Thresholds Of No-Body In Particular
(photo gallery)

 

The Exhibition by Elena Chemerska and Ivana Mirchevska, titled Thresholds Of No-Body In Particular, was open for the public 17th - 23rd of August within the program frames of the feminist festival Firstborn Girl, in Youth Culturel Centre's gallery in Skopje. For those who couldn't make it to the exhibition, please find below more information and photo documentation. We thank Dragica Nikolovska and Zoran Shekerov for the photograhies.

Imagine a mutable architecture operating as open source software, whose materiality and virtuality remains available for perpetual modification and enhancement following the navigational impulse of the body. This is an impetus of the body in which affect is expressed spatially, as existing across and among people, not limited only within them. We enter this threshold (space) via prosthetic means. Generating images / bodies / avatars, we ask: what does it mean to inhabit such a body in such a reality? What are we seeing when we see not only images, but the image of ourselves, and not only that image, but that image seeing and interacting with all the other images of that realm? What are we feeling when we feel these images interact, when we feel our avatar interact with other images? Is it even possible to feel something in these instances? What is virtual affect? How does virtual affect come about?

Nothing should be accepted as fixed, permanent, or ‘given’—neither material conditions nor social forms. Today we bear witness of a paradigm shift in our relation to the world and the other, of being confined to enclosed, often small spaces, and fixed in particular locations, we are reconsidering how our body economy is subjected to new forms of affective, political, geographical subjugation and alienation. Notwithstanding our avatars bear our semblance, yet by no means they are we, as they are a strategic attempt to deploy existing technologies to re-engineer the world for progressive gender ends. Therefore this work is an attempt to join the xenofeminist call for deployment of reason, in which reason stands for the right of everyone to speak as no one in particular.

Collaborator: Vlado Danailov, architect

Music: Jovan Bliznakovski

 

Additional Bio

Helena and Europa are the alter egos of Elena Chemerska and Ivana Mirchevska, respectively, which were born out of the experience with the Speculative Manual on Haunted Thresholds. Helena is a remembering and formulating machine, a goddess of the neural network. She is a freedom fighter and a terrorist for the independence of associations.  Europa is the summoner of the digital outcasts. She is a plateau and a space with many coordinates. She nourishes the eye and the mind. She is the screen, a noise and a voice: registers the emotional, cognitive and perceptual apparatuses of all cyber species.

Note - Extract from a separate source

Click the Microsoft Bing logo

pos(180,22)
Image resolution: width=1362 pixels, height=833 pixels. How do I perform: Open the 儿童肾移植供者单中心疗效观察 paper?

Ivana Mirchevska (b.1992, Skopje) is a visual artist and researcher whose practice is rooted in time based media, visual anthropology, memory studies and painting. Experimenting with the hybridizing genre of documentary, she is interested in how the technologies of vision create subjects and subjectivities. More in particular, she researches the ambivalence of the image in re/presenting the realities of labor, gender, media, surveillance, while looking for the aesthetic potential of the individual and collective body to generate viable propositions and strategies. Framed with the device of the ‘essayistic’ practice her work spans between moving images, archives and installations. Ivana obtained her MFA degree at the Accademia di Belle Arti di Brera in Milan, Italy. She has participated at ENGAGE- Public School for Social Engagement in Artistic Research, curated by Viafarini, in Milan, Italy; Fuori Visioni 3 - Festival dell’arte contemporanea, Museo Civico di Storia Naturale, Piacenza, Italy (2017); the Multimedia Festival “Underground is easier to breathe III”, Skopje, as well as Biennial of Young Artists, Museum of Contemporary Art, Skopje (2018). Ivana is part of the curatorial team of the festival "Underground is easier to breathe", organized by the artistic collective Kula.

Elena Chemerska (b.1991, Skopje) is a visual artist and researcher whose work explores the relations between aesthetics, materiality and politics. Within her practice, she uses and combines different media and strategies such as drawing, painting, film and interventions to accentuate and stratify narratives woven into cultural structures where the relationship between the particular and the universal intertwines. She holds a Master in Art and Design in Fine Arts from the Master Institute of Visual Cultures, AKV St. Joost Academy of Art and Design, ‘s-Hertogenbosch, the Netherlands. Her work has been presented in North Macedonia and internationally. Exhibitions include: “Monumental Fluxus”, Expoplu, Nijmegen; “Monument to Freedom - Conversations”, solo exhibition and book launch, Private Print Studio, Skopje; “RESTART”, Youth Cultural Center, Skopje; "What Do We Dance For?", one day exhibition/event at Gallery Nectar, Tbilisi, Georgia; Biennial of Young Artists, Museum of Contemporary Art, Skopje; “Transition” video screening program, Eye Research Lab, Eye Museum, Amsterdam, the Netherlands etc. She is currently based between Skopje, North Macedonia and Berlin, Germany.